→ TASK LIST
- a) Recast the paragraph of the basketball shot data text that begins "I started by plotting" as a short bulleted list that keeps its main facts.
- b) Extend the basketball shot data text with a further passage that follows on from its final paragraph.

→ SELECTED EXTRACT
In another blogpost, I explained how to draw shot charts on a basketball court plot, focusing on made and missed shots or the density of total shots. Here, I am focusing on three-pointers and two-pointers.
Errors in data
I started by plotting two-point field goals (FG) attempts (including layups, dunks, etc.) and three-point fields goal attempts, see the next two figures. It becomes obvious that the location shot data is not consistent. Many shots tagged as three pointers are well inside the arc, many are even inside the paint area. And vice-versa, many shots tagged as two-pointers are outside the arc, particularly one shot is well outside.
Fig. 1: Two-point FGA since season 2010. |
Fig. 2: Three-point FGA since season 2010. |
I understand that the distinction shouldn’t be made by visually comparing the location of the shot to the line of the arc. But, here there are clear inconsistencies independent of the location of the arc. Shots made at similar positions have been tagged differently, raising concerns about the validity of the dataset.
I particularly investigated that long “two-pointer” from Figure 1. According to the collected data, this shot is from the 2019-2020 season, the game of Khimki Moscow Region against Red Star Belgrade and was made by B. Simanic. I found the game details, the shooting-chart and play-by-play, on the official Euroleague site.
The official shooting chart for B. Simanic from that game is shown below. It becomes obvious that the player had a missed and a made 3-point shots.
Fig. 3: Official Euroleague’s shot chart of B. Simanic from the Khimki vs Red Star game in season 2019-2020. |
Then, I looked at the official stat sheet from the game and the player has 0/1 2PT FG and 1/1 3PT FG. The missed shot, the one close to the half court line, is counted in the official stat as a 2 pointer. This is consistent to our dataset. I also looked at the official play-by-play and the shot taken at time 4:29 by Simanic is recorded as “Missed Two Pointer (0/1 - 0 pt)”. This is the same time-stamp that the “long” two pointer in my dataset.

Saved data entries
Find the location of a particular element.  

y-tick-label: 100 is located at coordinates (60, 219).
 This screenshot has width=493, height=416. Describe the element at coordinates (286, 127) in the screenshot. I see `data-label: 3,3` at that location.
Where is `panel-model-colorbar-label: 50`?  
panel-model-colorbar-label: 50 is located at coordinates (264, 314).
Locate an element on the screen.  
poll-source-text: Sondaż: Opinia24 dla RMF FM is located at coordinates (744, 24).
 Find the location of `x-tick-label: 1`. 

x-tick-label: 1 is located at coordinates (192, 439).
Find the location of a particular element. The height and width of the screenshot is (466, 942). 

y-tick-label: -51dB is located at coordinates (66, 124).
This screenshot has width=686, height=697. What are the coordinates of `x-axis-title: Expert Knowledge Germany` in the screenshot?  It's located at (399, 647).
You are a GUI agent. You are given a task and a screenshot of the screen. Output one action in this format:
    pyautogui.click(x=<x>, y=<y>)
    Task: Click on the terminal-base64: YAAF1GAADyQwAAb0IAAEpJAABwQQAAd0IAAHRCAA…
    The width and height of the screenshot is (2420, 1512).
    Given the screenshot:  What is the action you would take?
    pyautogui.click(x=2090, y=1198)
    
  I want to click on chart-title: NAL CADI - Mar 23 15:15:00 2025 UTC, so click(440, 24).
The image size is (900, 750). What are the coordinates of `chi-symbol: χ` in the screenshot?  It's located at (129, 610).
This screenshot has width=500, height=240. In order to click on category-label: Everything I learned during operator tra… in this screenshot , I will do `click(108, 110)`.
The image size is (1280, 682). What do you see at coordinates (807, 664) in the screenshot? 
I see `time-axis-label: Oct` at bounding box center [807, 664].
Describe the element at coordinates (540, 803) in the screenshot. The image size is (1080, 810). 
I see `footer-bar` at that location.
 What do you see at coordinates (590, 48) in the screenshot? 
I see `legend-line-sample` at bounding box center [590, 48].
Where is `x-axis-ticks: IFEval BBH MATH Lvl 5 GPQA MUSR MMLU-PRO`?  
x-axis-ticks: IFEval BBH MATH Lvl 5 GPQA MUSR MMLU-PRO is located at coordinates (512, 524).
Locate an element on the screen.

→ ANSWERS TO THIS EXERCISE
- a)
- Two-point field goal attempts (including layups, dunks, etc.) and three-point field goal attempts were plotted in two figures.
- The plots show that the shot location data is not consistent.
- Many shots tagged as three-pointers are well inside the arc, and many are even inside the paint area.
- Many shots tagged as two-pointers are outside the arc, and one is well outside.

- b)
Could it be that the data was faulty during a particular period due to a systematic error in data collection? I looked into the distribution of inconsistent shots in each season. I focused on registered three-pointers in areas of the court well inside the arc, a box of size [-400, 400] x [0, 400]
according to the coordinates in the above plots. Similarly, I focused on registered two-pointers well outside the arc, in areas where the y-coordinate is greater than 700. In both cases, I wanted to avoid edge cases near the arc. The distribution of falsely registered type of FG based on their location on the floor is shown in Figure 4. It is evident, that these errors occur systematically every season (season 2022 is just in its 6th round).
Fig. 4: Distribution of falsely registered type of FG based on their location on the court. |
Conclusion
So, the errors seem to be systematic and not due to an error in data processing or and API malfunction. The official Euroleague data is recorded in an inconsistent way.
I would be interested in knowing the source of such systematic errors and how Euroleague will attempt to address them.
Once I find a systematic way to clean up the data in a way that doesn’t bias the dataset, I will write-up about the mid-range and the three-point patterns in Euroleague.